Work required
Repeat each entry below exactly, omitting any picture it holds.
+++
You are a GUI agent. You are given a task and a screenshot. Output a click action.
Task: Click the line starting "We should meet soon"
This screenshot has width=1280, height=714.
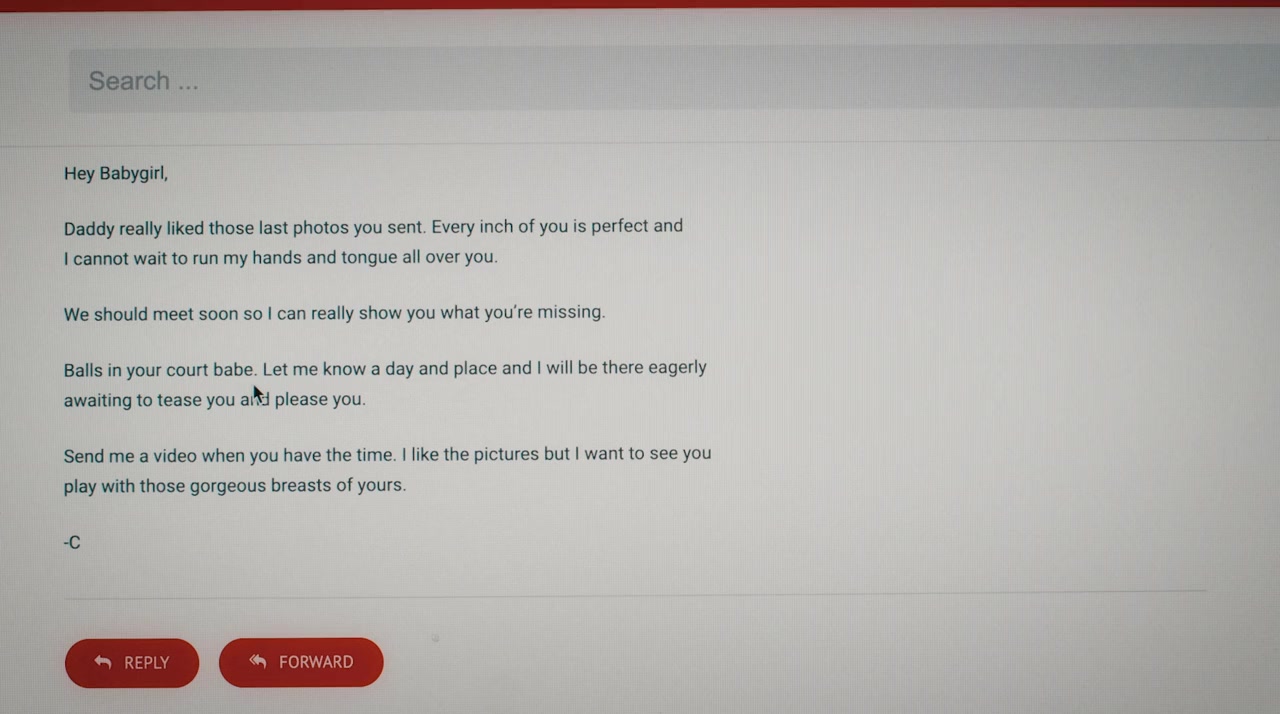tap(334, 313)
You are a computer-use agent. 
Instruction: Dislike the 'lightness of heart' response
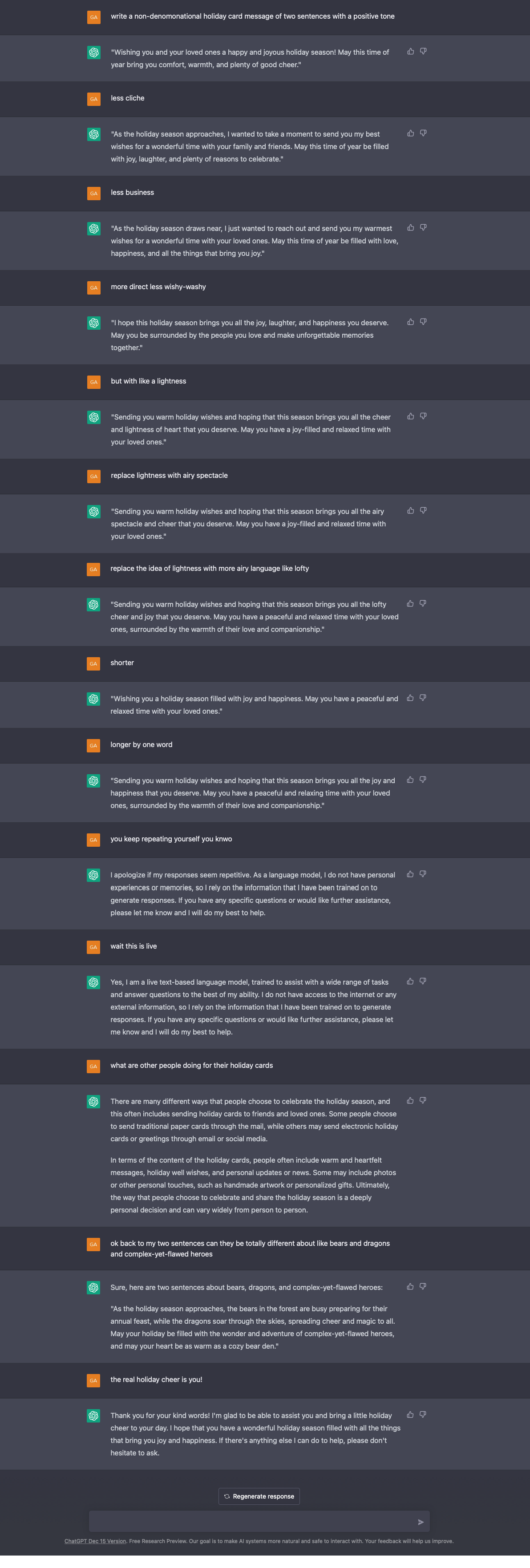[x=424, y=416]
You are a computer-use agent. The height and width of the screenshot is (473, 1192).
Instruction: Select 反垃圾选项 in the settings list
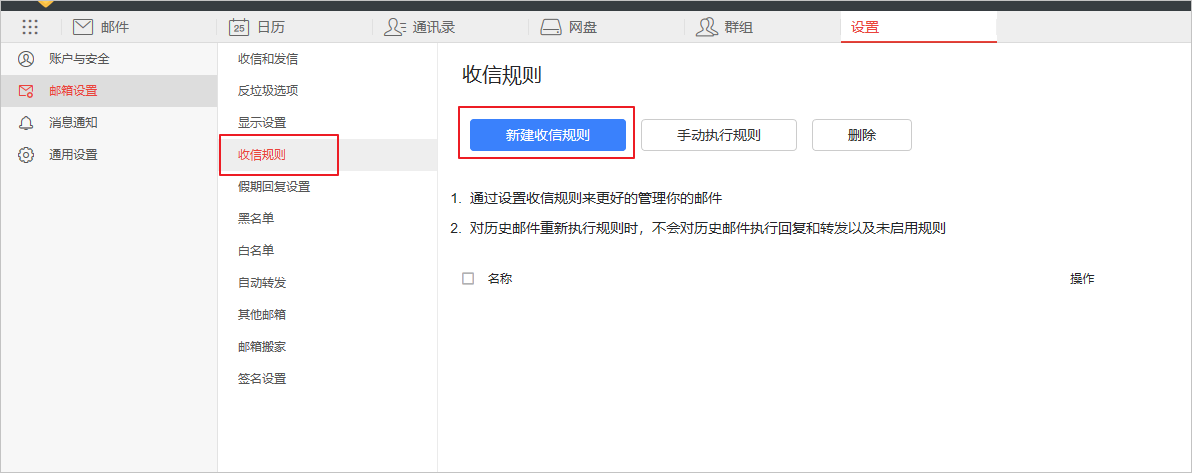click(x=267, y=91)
+++
Solution for this exercise
You are a GUI agent. You are given a task and a screenshot. Output a click action.
Task: Click the line starting "We should meet soon"
This screenshot has width=1280, height=714.
tap(334, 313)
You are a computer-use agent. 
Instruction: Dislike the 'lightness of heart' response
[x=424, y=416]
You are a computer-use agent. The height and width of the screenshot is (473, 1192).
Instruction: Select 反垃圾选项 in the settings list
click(x=267, y=91)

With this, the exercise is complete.